Bricktown Beat

Jaylen Hoard is not your average “new kid on the block”

With Monday’s news of Jaylen Hoard receiving the Oklahoma City Thunder’s second-and-final two-way contract, fans and media alike have flocked to see tape on the newcomer.

On the surface, Hoard slots right into your typical newcomer category. As a fresh-faced 22-year-old, Hoard has shown glimpses of potential handling the ball at 6-foot-8 while also contributing on the other end defending multiple positions. However, with a lack of consistency, he has been stuck on the cusp of the NBA. Hoard’s measurable and skillset mock your typical try-out candidate, but do not kid yourself here — Jaylen Hoard is not your average “new kid on the block,” in fact, he’s been surrounded by Thunder players his whole professional career.

With both of his parents playing college basketball (his dad even briefly played pro-ball in France,) Hoard has been immersed in the hoop scene ever since he was a child. Growing up in France, his first recollection of watching professional basketball came in grade school, recalling being infatuated with Kobe Bryant’s Lakers facing Carmelo Anthony’s Nuggets in the 2009 Western Conference Finals.

As Hoard’s interest in the game increased — so did his skills. Hoard began his pro career when he was 16, competing in France’s third-tier league for Centre Fédéral teaming with prominent figures in Sekou Doumbouya (Pistons,) Joel Ayayi (Gonzaga,) and Vincent Poirer (Thunder legend.) However, amongst Centre’s stacked roster rested a familiar face in Theo Maledon. “He [Theo] was like 14, I was like 16, I have known him ever since,” added Hoard. The teenage tandem grew a strong bond in that season, as Hoard was a welcomed guest to Maledon’s home. In their regular season campaign, Hoard numbered 8.0 points, 2.4 rebounds, and 1.5 assists across 24.2 minutes while Maledon posted 1.3/0.7/1.3 splits off a paltry three appearances.

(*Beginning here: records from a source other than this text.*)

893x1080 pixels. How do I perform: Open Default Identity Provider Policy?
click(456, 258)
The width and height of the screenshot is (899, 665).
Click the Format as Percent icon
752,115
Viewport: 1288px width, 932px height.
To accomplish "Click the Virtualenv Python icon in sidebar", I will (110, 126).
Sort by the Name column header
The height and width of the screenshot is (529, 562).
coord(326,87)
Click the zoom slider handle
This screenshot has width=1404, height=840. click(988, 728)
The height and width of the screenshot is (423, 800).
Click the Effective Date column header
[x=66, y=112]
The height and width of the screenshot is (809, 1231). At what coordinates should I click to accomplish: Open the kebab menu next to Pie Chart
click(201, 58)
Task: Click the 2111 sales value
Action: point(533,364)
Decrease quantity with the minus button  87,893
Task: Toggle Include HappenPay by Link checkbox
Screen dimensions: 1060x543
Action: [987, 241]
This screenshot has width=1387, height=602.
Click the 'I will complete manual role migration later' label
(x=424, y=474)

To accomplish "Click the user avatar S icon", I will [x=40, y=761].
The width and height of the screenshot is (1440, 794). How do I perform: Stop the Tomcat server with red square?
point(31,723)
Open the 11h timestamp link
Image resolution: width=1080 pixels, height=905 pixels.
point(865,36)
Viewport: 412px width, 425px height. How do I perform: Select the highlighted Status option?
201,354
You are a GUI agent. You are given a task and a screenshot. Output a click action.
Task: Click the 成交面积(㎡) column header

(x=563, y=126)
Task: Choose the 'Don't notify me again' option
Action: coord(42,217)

Hoard continued to build up his name dominating the French circuit participating in the U16 and U17 world championships enough to where scouts were eyeballing him as he headed to Wesleyan Christian Academy in North Carolina for high school ball — he dominated. Hoard’s Kodak moment as a senior came against powerhouse Mater Dei, in which he starred in an 82-73 upset scoring 19 points (7-of-10 FG.)

Given Hoard’s 6-foot-8 build and graceful finishing around the basket, Hoard entered the 2018 recruiting class as a five-star prospect, ultimately sticking to what he knew — staying in North Carolina with the Wake Forest Demon Deacons.

Hoard backed up his five-star evaluation in his freshman run with Wake Forest numbering 13.1 points and 7.6 rebounds, but it had not been enough come draft day, going undrafted.

Jaylen Hoard’s original speed bump found himself in the Portland Trail Blazers’ grasp, inking the then 20-year-old to a two-way contract with the team. Portland’s other two-way signee fetched another recognizable name — Moses Brown. Hoard and Brown played almost entirely with the Texas Legends of the G-League (Portland’s affiliate) forming an unbreakable one-two punch off the bench. Hoard averaged 16.2 points and 6.9 rebounds in his stretch on the Legends while Moses Brown fell right behind with 14.4 points and 7.7 rebounds. Hoard not only bonded with Brown in his rookie season but with then Mavericks assignee Isaiah Roby placing nine appearances, Hoard already has his list of recommendations — but the resume didn’t stop there.

With Sam Presti and his alignment on scouts on guard, Oklahoma City snatched Hoard to an exhibit-10 deal in December for their G-League affiliate Blue, adjoining Hoard with Brown yet again, who was on a two-way contract.

Hoard balanced his role at both forward positions patching in any crevices in Grant Gibbs’ gameplan to provide a spark of finishing and defense around the basket. Hoard competed in all fifteen Blue games posting averages of 9.7 points, 4.8 rebounds, and 2.0 assists for the roster. In Orlando, Hoard spared minutes alongside Moses Brown, Ty Jerome, Aleksej Pokusevski, and for a mere contest — Josh Hall.

After Hoard’s debut 10 points, 6 rebound debut against the Detroit Pistons Monday, it appeared as if the 22-year-old fit in almost seamlessly — because he did. Over his six years playing of professional basketball, Hoard has tried on seven different jerseys, meeting six active Thunder members in the process.

With a deep-rooted connection amongst a wide array of Thunder players, Hoard is not your average “new kid on the block” — he’s right at home.